Activists Re-Writing Rules
Pershing Square Capital Management may be re-writing the rules of activist investing after teaming up with Valeant on a takeover proposal for Allergan.
The effort is the first that counts an activist hedge fund investor as a crucial piece and it raises the prospect of similar marriages between activist investors and deal-seeking corporations looking to press an unsolicited merger.
On April 21, Pershing Square disclosed it had acquired over $4 billion worth of Allergan's stock, or approximately 9.7% of the company's outstanding shares, as part of an unsolicited effort to merge the two pharma industry giants.
And then on April 22, Valeant released details of its bid, including estimates of $2.7 billion in annual operating synergies in the event of a merger and the prospect of a 20-cent dividend.
While Allergan is best known for its Botox treatments, Valeant Pharmaceuticals has emerged as one of the fastest growing generic drug manufacturers in the world.

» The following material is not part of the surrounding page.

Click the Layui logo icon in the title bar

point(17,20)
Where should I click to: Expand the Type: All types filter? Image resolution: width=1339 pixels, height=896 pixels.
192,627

Valeant's initial offer contained a cash component of $15.5 billion with the rest of the transaction financed with stock. Such a merger would be among the largest pharmaceutical deals and values Allergan at over $45 billion.

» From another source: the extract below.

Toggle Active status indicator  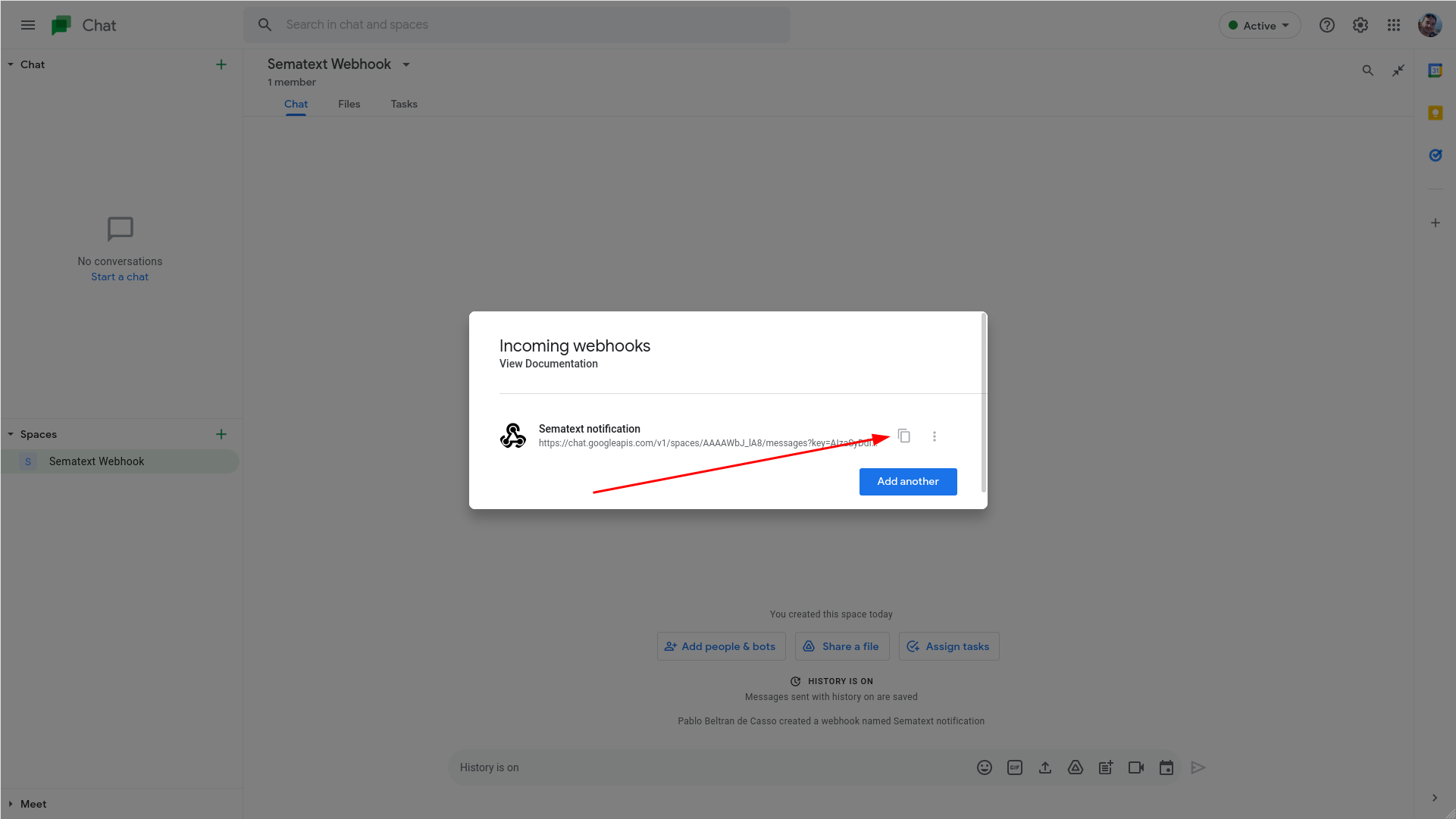click(1258, 25)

Barclays and Royal Bank of Canada agreed to financing commitments to cover the cash portion of a deal.
"The combination of Valeant and Allergan represents the most strategic and value-creating transaction I have ever analyzed," Bill Ackman, head of Pershing Square, said in a statement in April. Ackman said Pershing would elect to take all-stock in a transaction as part of a long-term investment.